REPRESSOR Bruno Gagliasso: papel de policial inspirado no delegado Sérgio Paranhos Fleury (Crédito:Divulgação)

Na noite de 4 de novembro de 1969, em uma partida decisiva pelo Campeonato Brasileiro, o Corinthians vencia o Santos de Pelé por 4 a 1 no estádio do Pacaembu. Com os olhos grudados na tela da TV, os moradores do bairro dos Jardins, em São Paulo, estranharam o ruído excessivo dos fogos de artifício na região. O plantão que interrompeu a transmissão dos telejornais logo trouxe a explicação: não eram rojões, mas o barulho dos tiros disparados pela polícia, numa emboscada na Alameda Casa Branca, que mataram Carlos Marighella, o inimigo número 1 da ditadura militar.

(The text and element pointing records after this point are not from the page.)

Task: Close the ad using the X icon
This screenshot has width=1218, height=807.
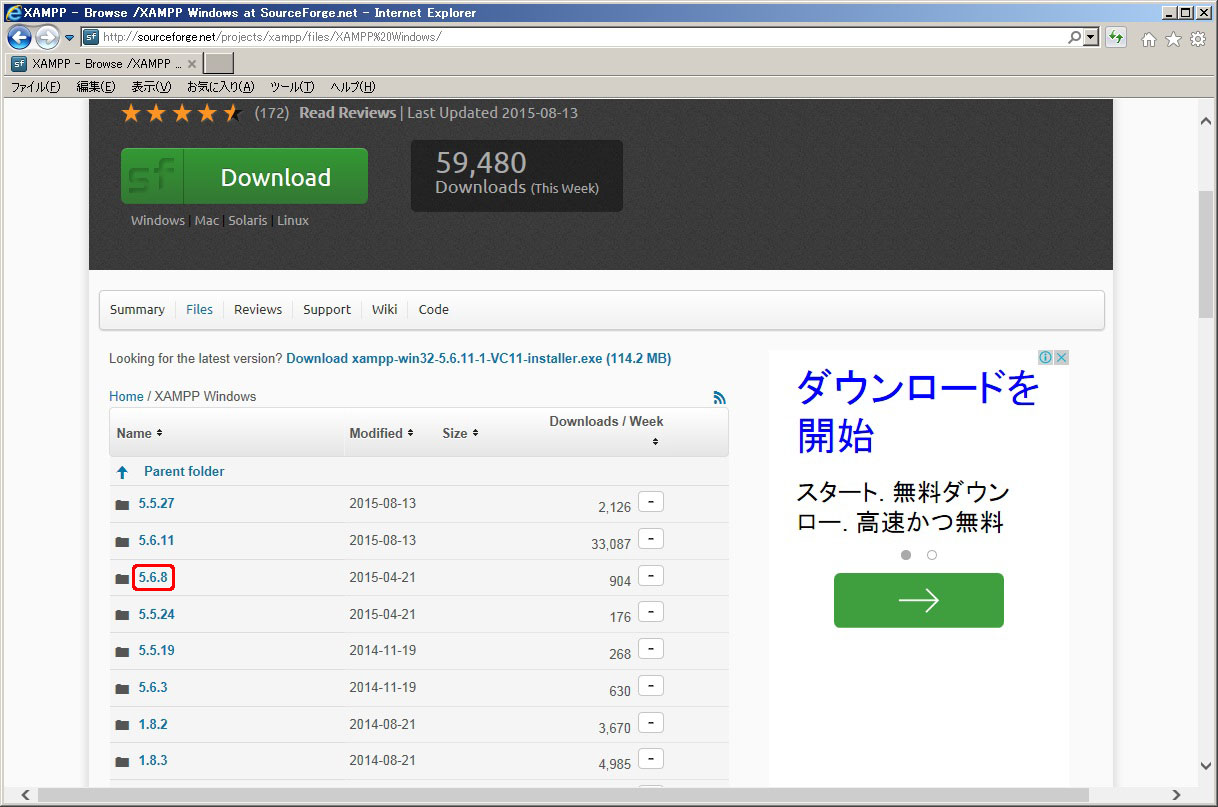Action: (1061, 358)
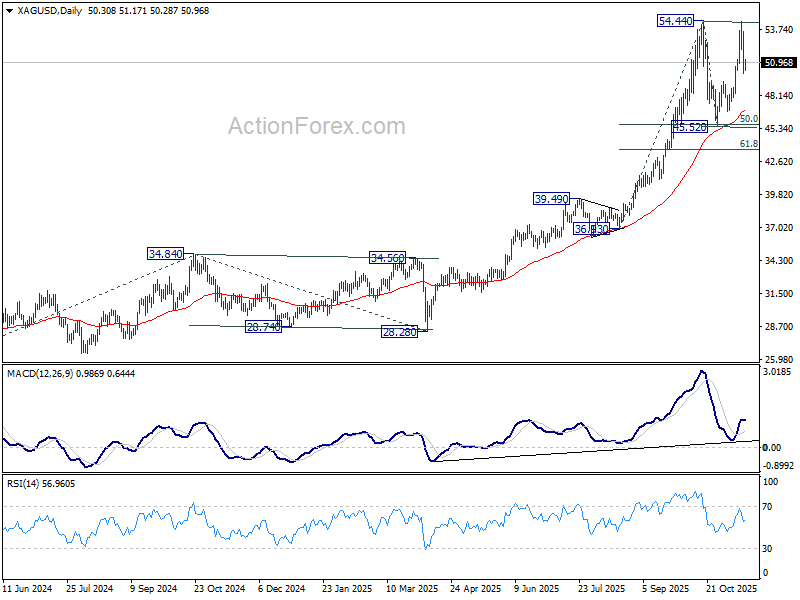Click the 50.0 Fibonacci level label
This screenshot has height=600, width=800.
coord(748,119)
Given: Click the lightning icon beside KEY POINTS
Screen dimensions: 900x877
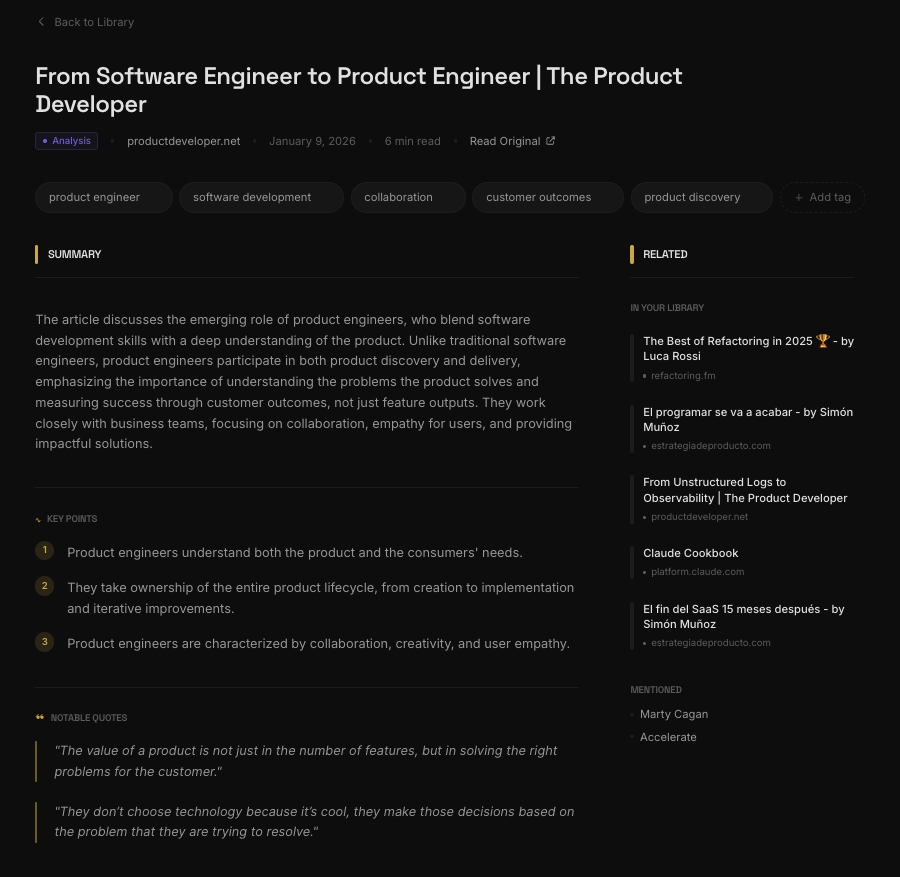Looking at the screenshot, I should point(38,519).
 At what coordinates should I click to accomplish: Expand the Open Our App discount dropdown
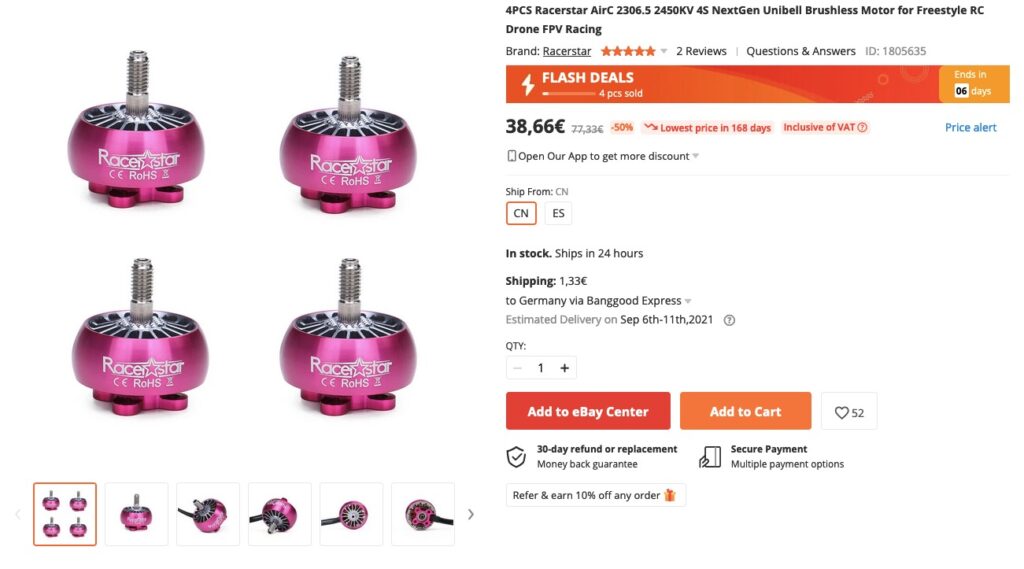tap(696, 156)
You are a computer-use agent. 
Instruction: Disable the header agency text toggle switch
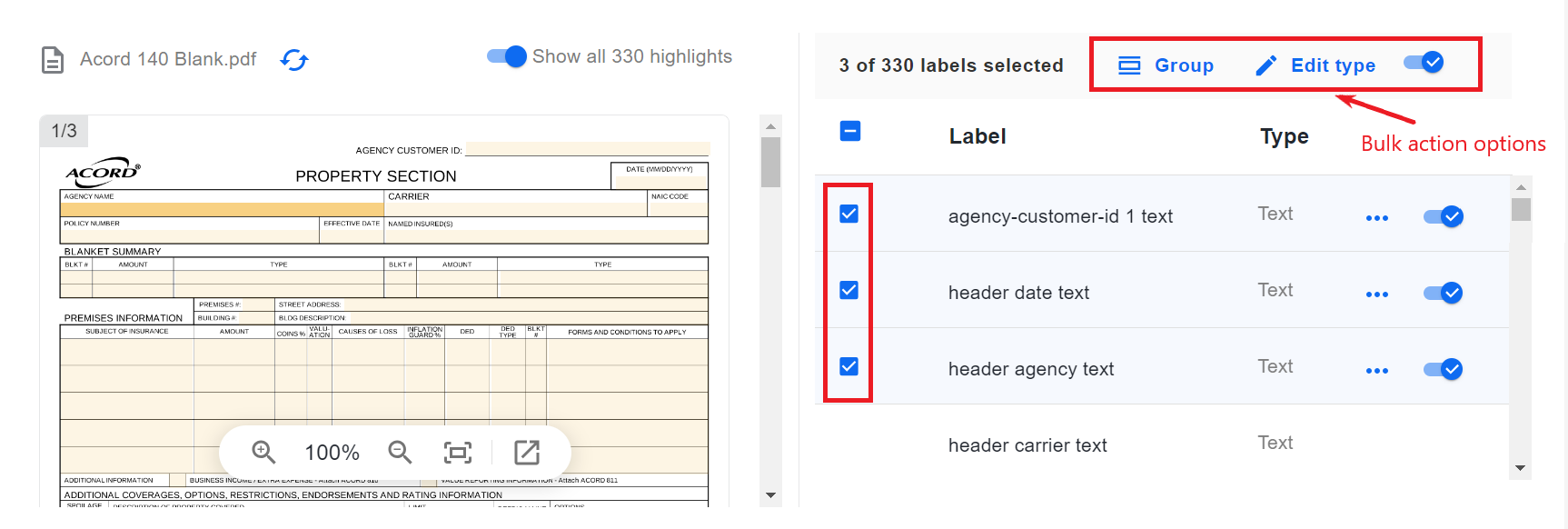(1443, 369)
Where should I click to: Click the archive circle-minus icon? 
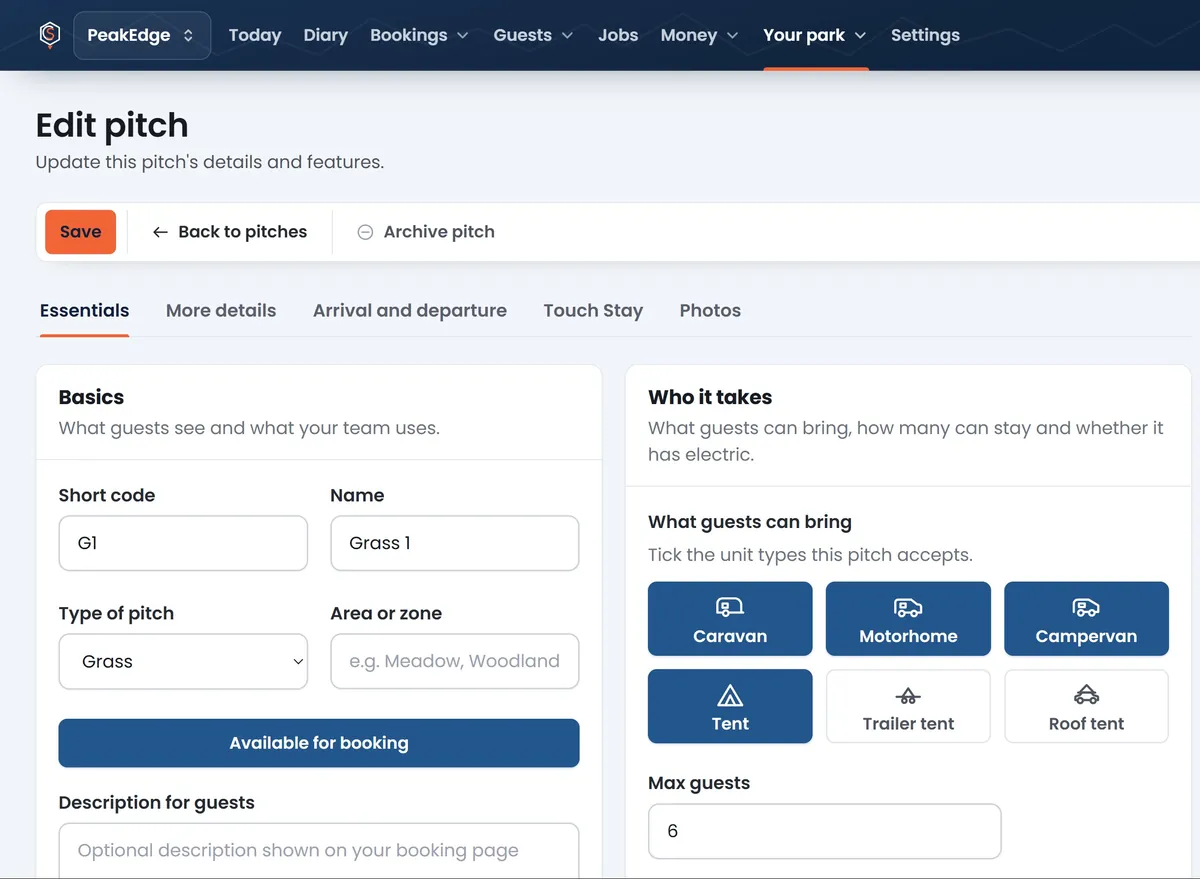click(x=365, y=232)
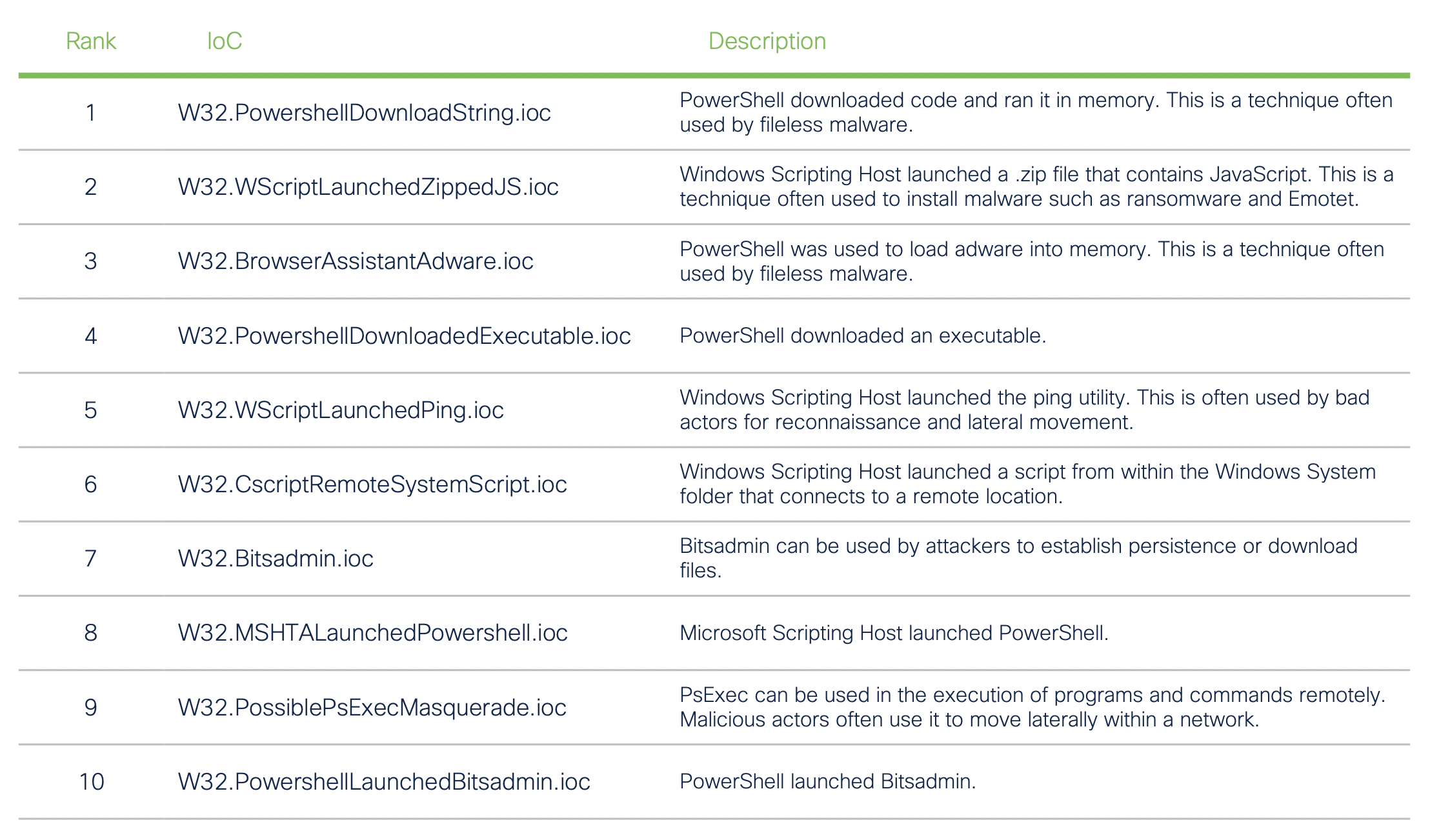Viewport: 1430px width, 840px height.
Task: Open W32.WScriptLaunchedZippedJS.ioc entry
Action: pos(368,187)

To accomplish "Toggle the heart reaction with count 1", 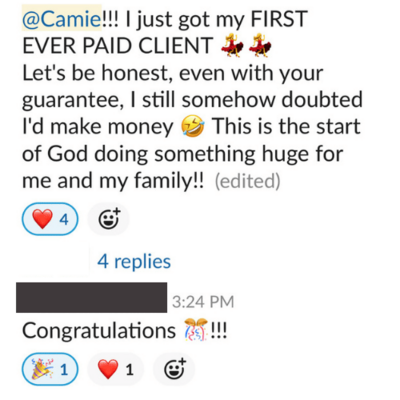I will (115, 369).
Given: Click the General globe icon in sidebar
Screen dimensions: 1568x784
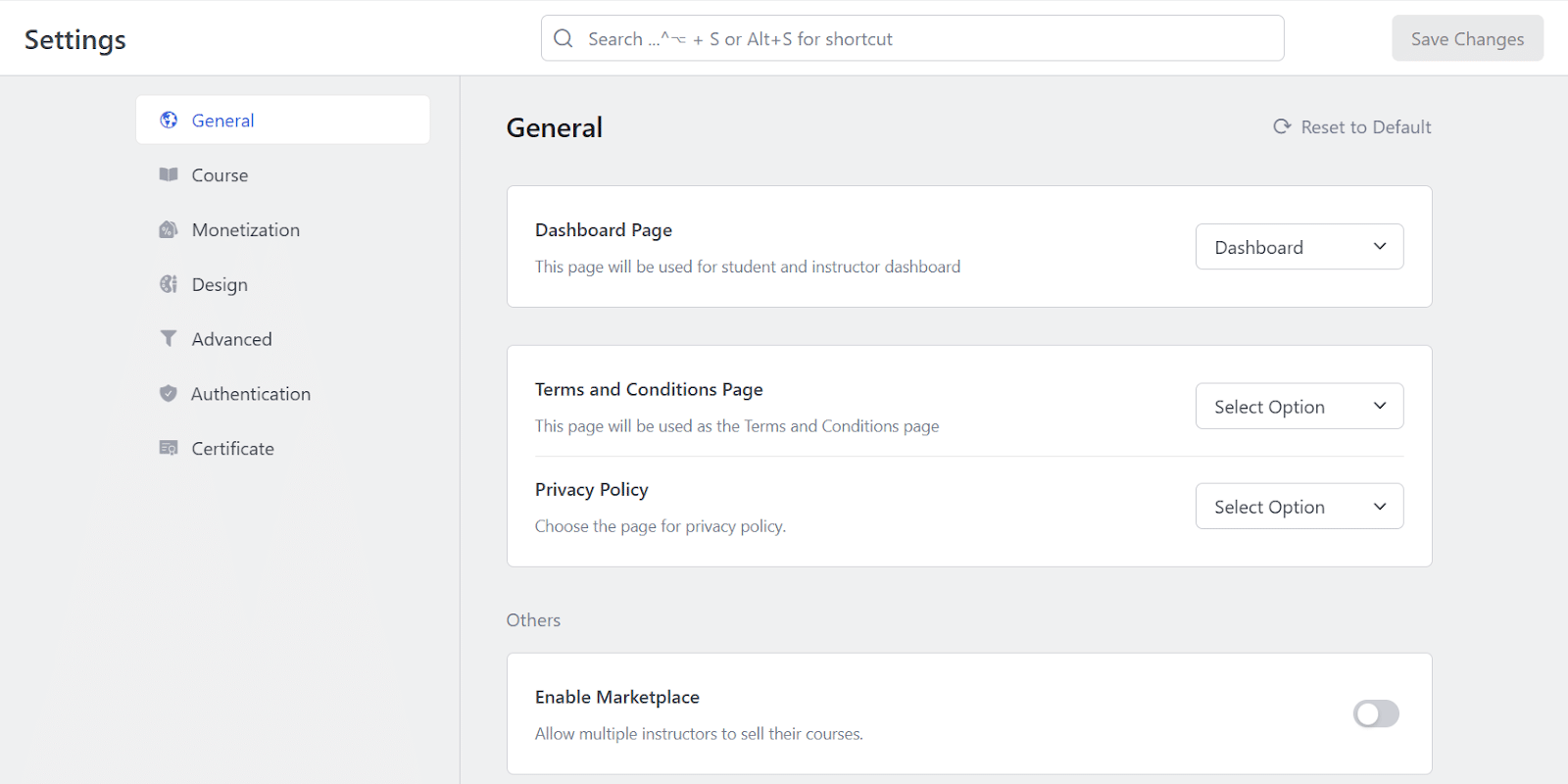Looking at the screenshot, I should tap(169, 120).
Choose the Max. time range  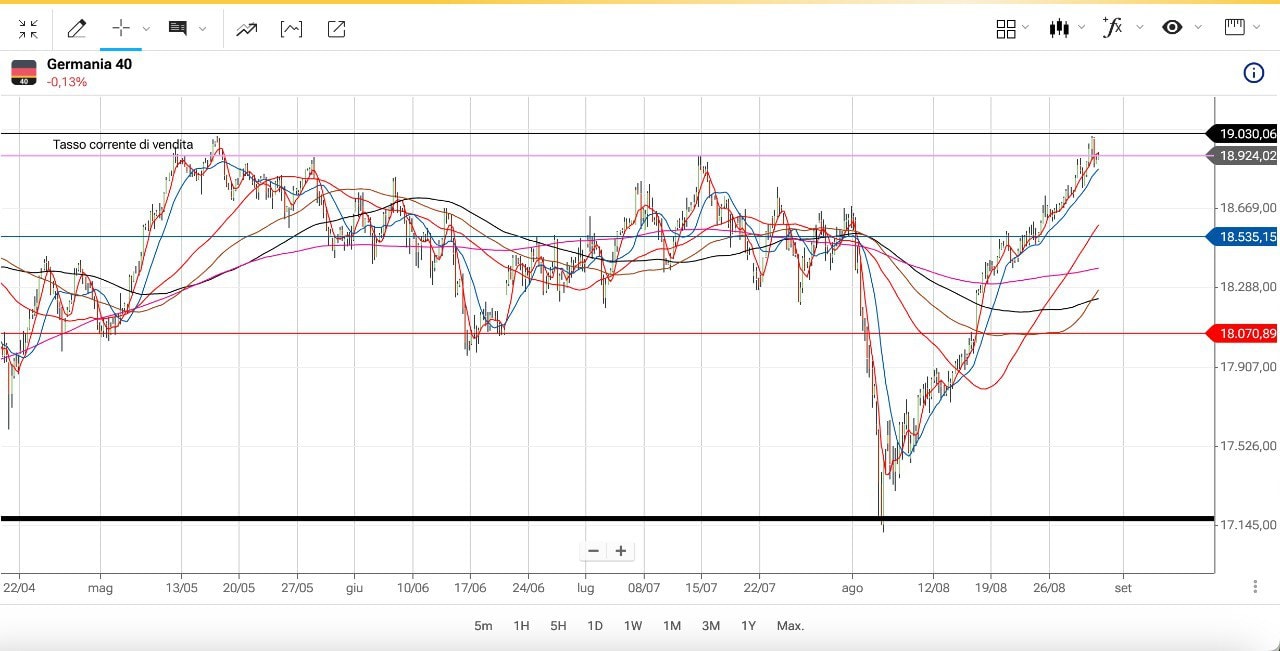pos(790,626)
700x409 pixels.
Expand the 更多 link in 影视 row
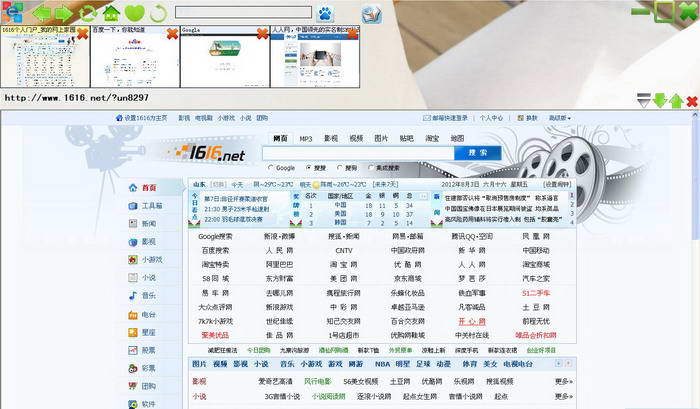(x=564, y=381)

O filme mais explosivo do ano chega após uma longa espera: “Marighella” é uma bela produção cinematográfica, mas também um manifesto político. É assinado por Wagner Moura, que deixa por enquanto a função de ator para se dedicar à estreia atrás das câmeras. Quem interpreta o líder do movimento guerrilheiro clandestino denominado Ação Libertadora Nacional (ALN) é o cantor e compositor Seu Jorge, em atuação primorosa. O elenco traz ainda Adriana Esteves, Herson Capri e Bruno Gagliasso.

“Quis devolver ao imaginário popular brasileiro a figura desse importante personagem que foi deliberadamente apagado de nossa memória. A vontade de fazer o filme vem da profunda admiração que tenho por ele e por seu legado” Wagner Moura, diretor (Crédito:Divulgação)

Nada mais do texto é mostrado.